The plan to build an Islamic center in New York City near the site of the Sept. 11, 2001 attacks has sparked a backlash of opposition. Other manifestations of anti-Muslim sentiment have recently sprung up elsewhere as well.
Counterterrorism analysts who monitor jihadist Internet chat rooms and websites say that there is modest but growing chatter in those forums about the opposition to the New York City Islamic center plan.
Evan Kohlmann, senior partner of the New York-based security consulting firm Flashpoint Global Partners, says radical Islamists see a propaganda and recruitment opportunity in the New York mosque controversy as well as other manifestations of anti-Muslim feeling.
"The reaction is, at least on the part of extremists, fairly gleeful - that America is playing into our hands, that America is revealing its ugly face, and that even if it doesn't further radicalize people in the Middle East, there's no doubt that it will radicalize a kind of a key constituency that al-Qaida and other extremists are seeking to covet, seeking to court, which is the small number of homegrown extremists here in the United States," Kohlmann said.
Al-Qaida and allied groups view American Muslims as a potentially valuable asset because they can mount attacks from within the United States. Army Major Nidal Hassan, the accused Fort Hood shooter, and Faisal Shahzad, who tried unsuccessfully to set off a bomb in New York City's Times Square, are both American citizens whom investigators believe were drawn into radical Islam.

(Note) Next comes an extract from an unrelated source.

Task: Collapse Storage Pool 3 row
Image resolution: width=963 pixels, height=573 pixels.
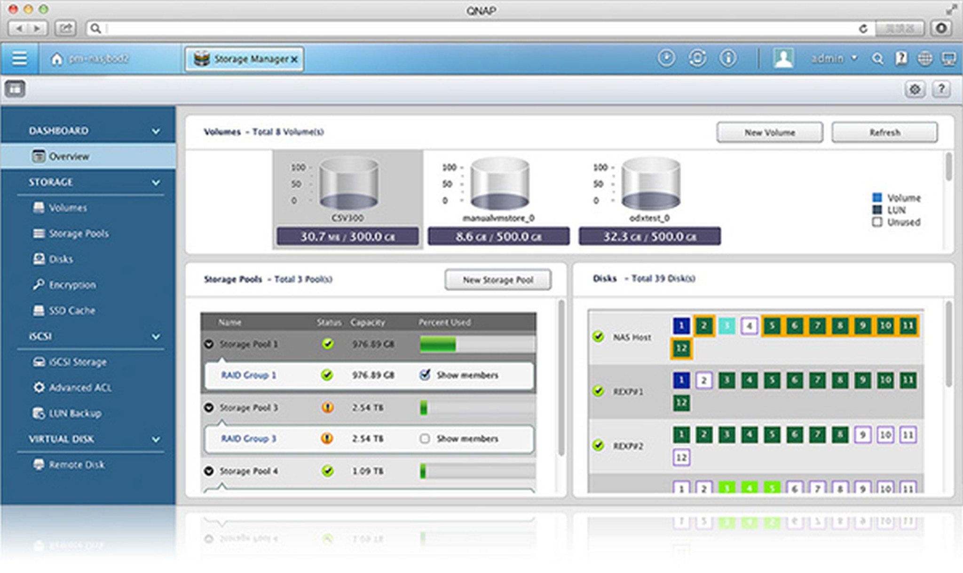Action: point(209,408)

In its message of violent global jihad, al-Qaida rails against U.S. support of Israel and what it calls apostate regimes in the Middle East. But Brian Fishman, a terrorism analyst at the New America Foundation, says American-born radical Muslim cleric Anwar al-Awlaki, who now lives in Yemen, is now honing the recruitment message more directly for American Muslims.

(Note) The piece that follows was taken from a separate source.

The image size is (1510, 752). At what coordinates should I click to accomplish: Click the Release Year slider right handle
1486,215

"That message, that broad jihadi message, doesn't seem to be resonating tremendously well with American Muslims. But what I worry about is that a guy like Anwar al-Awlaki has better insight into what will work here. And his message has been a little bit different over the last six to nine months," Fisherman explains. "It has included all of those general themes. But it also discusses this idea that the West is turning on you, America is coming to get you, you won't be safe there for long, you have to fight back now."

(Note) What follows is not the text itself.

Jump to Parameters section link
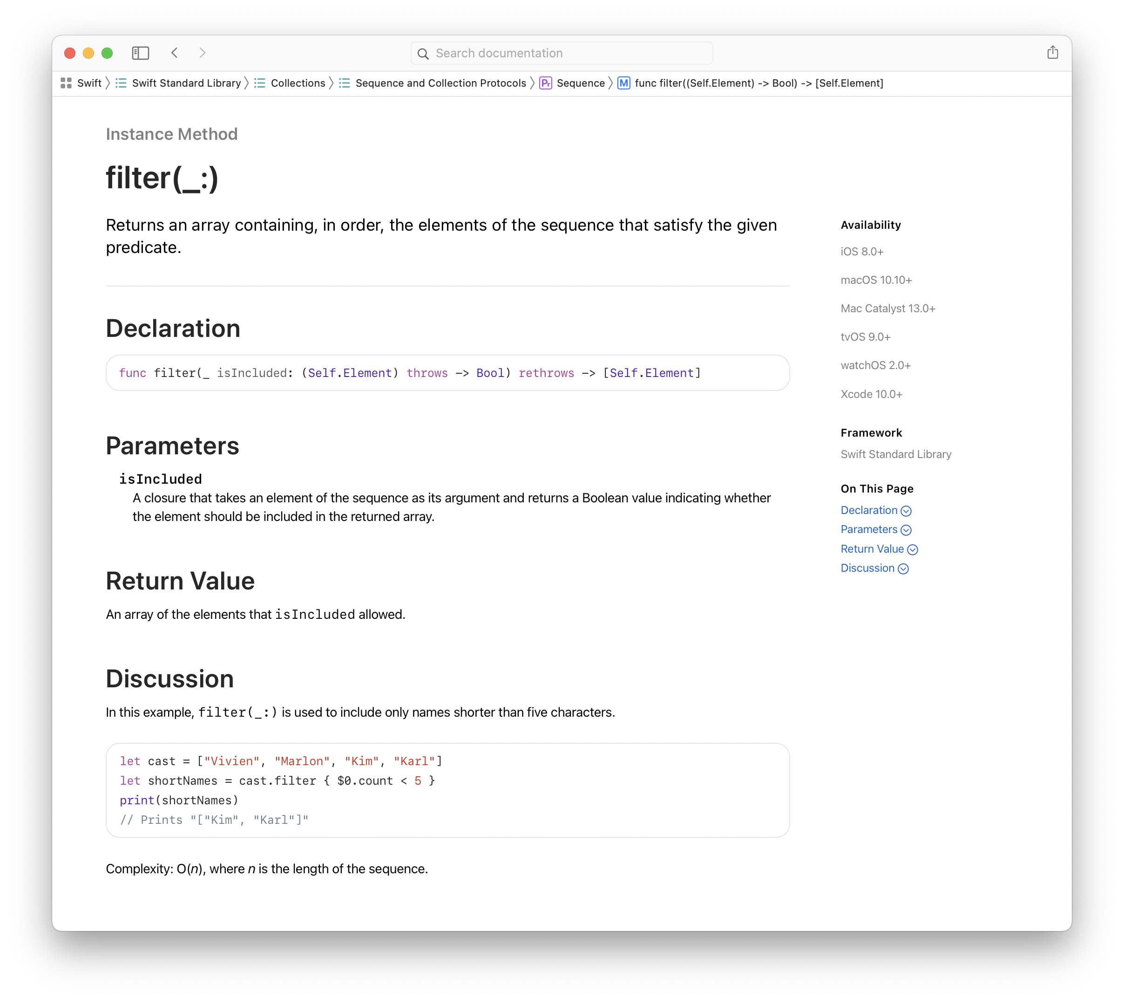 click(868, 529)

Some Americans voicing anti-Muslim hate messages are providing even more ammunition for the Islamic radicals. Terry Jones, a fundamentalist Christian clergyman, calls Islam a religion of the devil and has pledged to hold a communal burning of Korans, the Muslim holy book, at his Gainesville, Florida church on Sept. 11. Analysts say Jones' pronouncements have drawn even more chatter and threats of violence in jihadist chat rooms than the New York controversy.
Brian Fishman says that, unfortunately, the extremist views of people like Terry Jones draw more media attention than the opposition to the hatemongering. "There are 15 or 16 other churches in Florida, or in Gainesville where this is going on, that are going to do readings from the Koran that day and do sort of interfaith stuff as a response and say, 'you know what? This is not what Americans believe, this is what one group believes,' Fisherman said. "Part of the problem is that there are these people out there doing really hateful things. The second problem, though, is that those hateful things tend to get more attention than the responses to them."
Evan Kohlmann says each instance of hate-mongering plays into al-Alwaki's strategy of trying to radicalize moderate American Muslims. "When you see some of the rhetoric that is taking place, whether it is talking about burning a Koran or Islam being a devilish religion, this kind of rhetoric is extremely damaging," Kohlmann says, "and it does tend to push people like Nidal Hassan and Faisal Shahzad into doing things like what they've done, the Fort Hood massacre and the Times Square bombing. So the risk here is that the level of rhetoric has become so poisonous that we could end up turning the very moderates we seek to bring into the fold against us."
Counterterrorism analysts say there is grave potential for protests and attacks that may be even more violent than those that erupted after a Danish newspaper published cartoons of the Prophet Mohammad. Depictions of Mohammad are forbidden in Islam. As Evan Kohlmann put it, if cartoons can provoke that kind of violence, what would a burn the Koran day ignite?